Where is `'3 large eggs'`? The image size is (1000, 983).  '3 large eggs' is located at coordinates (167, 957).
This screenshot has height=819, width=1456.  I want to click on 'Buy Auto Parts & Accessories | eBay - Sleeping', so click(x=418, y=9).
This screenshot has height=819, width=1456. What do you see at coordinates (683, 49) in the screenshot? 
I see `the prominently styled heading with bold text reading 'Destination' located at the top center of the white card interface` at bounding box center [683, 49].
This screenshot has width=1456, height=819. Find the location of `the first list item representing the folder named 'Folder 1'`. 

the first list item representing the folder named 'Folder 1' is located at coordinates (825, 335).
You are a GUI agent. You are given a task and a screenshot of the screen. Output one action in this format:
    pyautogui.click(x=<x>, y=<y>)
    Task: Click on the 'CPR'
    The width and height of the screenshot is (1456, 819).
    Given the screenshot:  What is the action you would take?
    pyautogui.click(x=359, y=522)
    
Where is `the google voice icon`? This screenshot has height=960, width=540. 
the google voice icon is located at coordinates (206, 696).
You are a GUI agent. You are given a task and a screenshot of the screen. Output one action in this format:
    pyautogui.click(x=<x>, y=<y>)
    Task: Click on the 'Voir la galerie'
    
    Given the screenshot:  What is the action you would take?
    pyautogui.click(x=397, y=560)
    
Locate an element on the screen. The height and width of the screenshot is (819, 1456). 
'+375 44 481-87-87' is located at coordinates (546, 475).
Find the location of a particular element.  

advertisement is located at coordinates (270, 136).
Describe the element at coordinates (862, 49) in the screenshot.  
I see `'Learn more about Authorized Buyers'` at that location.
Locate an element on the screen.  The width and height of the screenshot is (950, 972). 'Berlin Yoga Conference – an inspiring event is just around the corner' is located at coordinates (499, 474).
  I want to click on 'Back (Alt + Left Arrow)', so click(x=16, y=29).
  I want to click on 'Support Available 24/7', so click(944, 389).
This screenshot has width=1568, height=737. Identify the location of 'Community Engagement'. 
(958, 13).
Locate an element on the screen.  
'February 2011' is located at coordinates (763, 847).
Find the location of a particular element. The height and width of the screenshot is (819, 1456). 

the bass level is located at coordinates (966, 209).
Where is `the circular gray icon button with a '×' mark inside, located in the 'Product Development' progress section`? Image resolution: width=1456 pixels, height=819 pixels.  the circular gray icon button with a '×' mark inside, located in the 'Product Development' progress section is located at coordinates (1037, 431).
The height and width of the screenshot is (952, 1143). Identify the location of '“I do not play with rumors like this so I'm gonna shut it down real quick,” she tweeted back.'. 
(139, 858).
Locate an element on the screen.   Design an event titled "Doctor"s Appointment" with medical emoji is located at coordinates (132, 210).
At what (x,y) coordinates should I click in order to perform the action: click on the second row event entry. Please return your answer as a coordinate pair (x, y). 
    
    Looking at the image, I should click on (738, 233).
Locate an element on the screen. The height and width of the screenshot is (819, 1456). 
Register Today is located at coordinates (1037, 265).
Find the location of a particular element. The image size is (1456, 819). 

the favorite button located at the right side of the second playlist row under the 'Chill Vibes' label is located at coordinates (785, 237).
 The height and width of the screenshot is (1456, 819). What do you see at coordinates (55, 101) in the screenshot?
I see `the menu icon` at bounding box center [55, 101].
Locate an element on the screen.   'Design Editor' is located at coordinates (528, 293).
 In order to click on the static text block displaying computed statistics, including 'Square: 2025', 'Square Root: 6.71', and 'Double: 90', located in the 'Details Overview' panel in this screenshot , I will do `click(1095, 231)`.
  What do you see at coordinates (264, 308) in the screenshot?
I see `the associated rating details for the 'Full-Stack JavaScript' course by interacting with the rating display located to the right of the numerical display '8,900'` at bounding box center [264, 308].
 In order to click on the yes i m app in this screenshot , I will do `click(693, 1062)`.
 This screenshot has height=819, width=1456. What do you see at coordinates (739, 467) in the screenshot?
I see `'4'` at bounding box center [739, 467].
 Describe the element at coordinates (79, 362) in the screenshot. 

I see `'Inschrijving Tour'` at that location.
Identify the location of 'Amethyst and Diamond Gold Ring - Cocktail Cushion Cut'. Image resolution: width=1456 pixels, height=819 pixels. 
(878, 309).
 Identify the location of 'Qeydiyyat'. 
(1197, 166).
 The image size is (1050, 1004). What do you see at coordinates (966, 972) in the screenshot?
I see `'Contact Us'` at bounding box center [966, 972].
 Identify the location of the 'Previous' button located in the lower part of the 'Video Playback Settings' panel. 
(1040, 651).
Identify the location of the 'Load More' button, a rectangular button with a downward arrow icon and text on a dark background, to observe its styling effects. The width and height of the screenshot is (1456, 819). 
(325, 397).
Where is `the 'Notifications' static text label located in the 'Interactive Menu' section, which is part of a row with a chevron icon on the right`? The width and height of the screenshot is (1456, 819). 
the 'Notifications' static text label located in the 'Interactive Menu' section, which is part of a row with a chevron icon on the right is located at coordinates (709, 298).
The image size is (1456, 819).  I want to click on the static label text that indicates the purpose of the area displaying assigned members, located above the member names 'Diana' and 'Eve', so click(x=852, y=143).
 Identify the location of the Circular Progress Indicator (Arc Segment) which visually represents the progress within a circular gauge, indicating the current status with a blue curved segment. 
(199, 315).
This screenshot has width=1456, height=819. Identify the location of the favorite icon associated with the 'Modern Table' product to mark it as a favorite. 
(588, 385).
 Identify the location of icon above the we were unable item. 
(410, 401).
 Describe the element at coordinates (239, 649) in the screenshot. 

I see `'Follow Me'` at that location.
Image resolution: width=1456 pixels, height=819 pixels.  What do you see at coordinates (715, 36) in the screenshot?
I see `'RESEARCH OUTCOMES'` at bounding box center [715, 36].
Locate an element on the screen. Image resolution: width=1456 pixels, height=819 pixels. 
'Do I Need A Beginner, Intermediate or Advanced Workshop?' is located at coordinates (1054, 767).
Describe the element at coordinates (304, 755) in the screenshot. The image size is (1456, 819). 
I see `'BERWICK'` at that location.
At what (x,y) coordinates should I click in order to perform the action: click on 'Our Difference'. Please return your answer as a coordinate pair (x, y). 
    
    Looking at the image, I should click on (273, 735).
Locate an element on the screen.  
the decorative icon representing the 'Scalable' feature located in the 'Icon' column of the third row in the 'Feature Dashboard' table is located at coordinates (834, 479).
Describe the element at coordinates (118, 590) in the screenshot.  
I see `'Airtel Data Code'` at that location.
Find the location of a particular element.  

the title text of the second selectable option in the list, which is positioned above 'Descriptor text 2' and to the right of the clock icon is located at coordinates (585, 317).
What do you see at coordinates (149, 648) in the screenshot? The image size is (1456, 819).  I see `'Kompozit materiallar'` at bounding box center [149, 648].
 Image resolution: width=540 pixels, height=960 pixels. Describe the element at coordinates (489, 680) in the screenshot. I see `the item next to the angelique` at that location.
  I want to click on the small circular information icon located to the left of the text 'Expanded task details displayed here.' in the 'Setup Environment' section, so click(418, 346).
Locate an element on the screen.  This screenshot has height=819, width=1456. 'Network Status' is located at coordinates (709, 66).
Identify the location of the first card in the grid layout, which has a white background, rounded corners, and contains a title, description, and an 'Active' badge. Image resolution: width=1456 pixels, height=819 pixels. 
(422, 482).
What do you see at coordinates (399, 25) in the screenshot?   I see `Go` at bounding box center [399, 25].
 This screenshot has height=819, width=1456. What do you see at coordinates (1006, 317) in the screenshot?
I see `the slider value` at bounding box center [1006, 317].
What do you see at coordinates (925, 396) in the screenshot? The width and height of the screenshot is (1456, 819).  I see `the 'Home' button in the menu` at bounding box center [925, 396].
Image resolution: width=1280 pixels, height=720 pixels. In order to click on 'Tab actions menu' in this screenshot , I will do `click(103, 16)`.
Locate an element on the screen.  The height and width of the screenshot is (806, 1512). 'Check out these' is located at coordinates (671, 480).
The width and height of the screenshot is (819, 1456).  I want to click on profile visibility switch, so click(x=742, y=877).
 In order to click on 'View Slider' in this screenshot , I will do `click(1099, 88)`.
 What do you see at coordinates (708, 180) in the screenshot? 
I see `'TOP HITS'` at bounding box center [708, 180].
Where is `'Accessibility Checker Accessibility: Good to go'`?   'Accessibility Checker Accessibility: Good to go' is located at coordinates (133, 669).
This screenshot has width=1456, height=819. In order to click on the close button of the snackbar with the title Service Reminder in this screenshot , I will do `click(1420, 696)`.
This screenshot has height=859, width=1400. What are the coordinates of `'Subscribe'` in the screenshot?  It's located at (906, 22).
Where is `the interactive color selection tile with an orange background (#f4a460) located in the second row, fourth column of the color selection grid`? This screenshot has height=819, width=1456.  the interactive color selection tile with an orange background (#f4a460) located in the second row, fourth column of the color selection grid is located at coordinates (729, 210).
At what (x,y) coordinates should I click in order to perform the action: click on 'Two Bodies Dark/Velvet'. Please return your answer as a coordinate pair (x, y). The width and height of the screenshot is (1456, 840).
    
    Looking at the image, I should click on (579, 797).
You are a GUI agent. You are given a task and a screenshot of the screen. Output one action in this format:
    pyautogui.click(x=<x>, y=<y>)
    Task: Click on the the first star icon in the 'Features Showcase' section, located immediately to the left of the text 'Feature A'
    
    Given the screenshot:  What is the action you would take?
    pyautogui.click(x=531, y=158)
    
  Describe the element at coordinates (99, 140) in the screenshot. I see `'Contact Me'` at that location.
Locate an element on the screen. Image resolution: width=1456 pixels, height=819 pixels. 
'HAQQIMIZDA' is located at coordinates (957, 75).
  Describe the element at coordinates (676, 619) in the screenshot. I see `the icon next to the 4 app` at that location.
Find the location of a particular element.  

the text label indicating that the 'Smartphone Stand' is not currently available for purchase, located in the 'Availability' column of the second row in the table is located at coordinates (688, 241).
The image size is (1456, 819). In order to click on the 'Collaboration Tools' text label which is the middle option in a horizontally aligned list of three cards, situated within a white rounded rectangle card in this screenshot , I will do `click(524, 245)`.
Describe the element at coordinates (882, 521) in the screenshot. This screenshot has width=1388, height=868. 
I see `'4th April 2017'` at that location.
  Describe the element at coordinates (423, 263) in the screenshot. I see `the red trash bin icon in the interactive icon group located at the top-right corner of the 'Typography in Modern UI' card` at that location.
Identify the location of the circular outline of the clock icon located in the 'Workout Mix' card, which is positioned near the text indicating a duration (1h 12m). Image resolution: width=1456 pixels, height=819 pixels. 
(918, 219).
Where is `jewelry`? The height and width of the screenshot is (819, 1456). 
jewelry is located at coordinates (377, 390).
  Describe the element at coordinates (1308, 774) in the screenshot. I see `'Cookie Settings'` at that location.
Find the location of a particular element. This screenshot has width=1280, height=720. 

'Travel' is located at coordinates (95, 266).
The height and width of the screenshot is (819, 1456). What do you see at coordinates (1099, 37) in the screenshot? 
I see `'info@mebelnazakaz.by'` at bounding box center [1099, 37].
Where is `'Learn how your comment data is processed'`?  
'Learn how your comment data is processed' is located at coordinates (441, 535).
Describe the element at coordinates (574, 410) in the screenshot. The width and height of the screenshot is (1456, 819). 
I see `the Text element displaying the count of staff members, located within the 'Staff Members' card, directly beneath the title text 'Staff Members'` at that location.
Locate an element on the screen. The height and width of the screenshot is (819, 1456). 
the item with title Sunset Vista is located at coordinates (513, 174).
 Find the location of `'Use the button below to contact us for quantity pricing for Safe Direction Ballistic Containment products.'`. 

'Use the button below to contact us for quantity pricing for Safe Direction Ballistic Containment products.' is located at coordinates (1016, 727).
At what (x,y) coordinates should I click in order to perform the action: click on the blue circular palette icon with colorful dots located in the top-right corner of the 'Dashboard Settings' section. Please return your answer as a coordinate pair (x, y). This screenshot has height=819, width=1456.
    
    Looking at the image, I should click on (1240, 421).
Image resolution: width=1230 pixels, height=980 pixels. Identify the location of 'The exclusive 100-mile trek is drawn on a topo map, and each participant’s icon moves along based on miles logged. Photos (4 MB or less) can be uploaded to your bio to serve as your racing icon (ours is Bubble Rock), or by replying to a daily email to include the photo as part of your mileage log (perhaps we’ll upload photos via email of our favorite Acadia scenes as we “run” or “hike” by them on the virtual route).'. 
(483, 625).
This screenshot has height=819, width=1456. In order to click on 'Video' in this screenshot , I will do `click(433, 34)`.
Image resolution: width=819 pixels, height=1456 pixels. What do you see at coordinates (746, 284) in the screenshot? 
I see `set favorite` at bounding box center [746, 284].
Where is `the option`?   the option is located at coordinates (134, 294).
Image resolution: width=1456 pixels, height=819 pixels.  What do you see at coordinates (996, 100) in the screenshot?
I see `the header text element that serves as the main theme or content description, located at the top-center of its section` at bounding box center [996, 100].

Task directions:
Copy the records from the start through the line that contains "the first list item representing the folder named 'Folder 1' is", inclusive, substituting "screen capture" for "screenshot" and leaving everything else unchanged.

Worked answer:
Where is `'3 large eggs'`? The image size is (1000, 983).  '3 large eggs' is located at coordinates (167, 957).
This screen capture has height=819, width=1456.  I want to click on 'Buy Auto Parts & Accessories | eBay - Sleeping', so click(x=418, y=9).
This screen capture has height=819, width=1456. What do you see at coordinates (683, 49) in the screen capture? 
I see `the prominently styled heading with bold text reading 'Destination' located at the top center of the white card interface` at bounding box center [683, 49].
This screen capture has width=1456, height=819. Find the location of `the first list item representing the folder named 'Folder 1'`. 

the first list item representing the folder named 'Folder 1' is located at coordinates (825, 335).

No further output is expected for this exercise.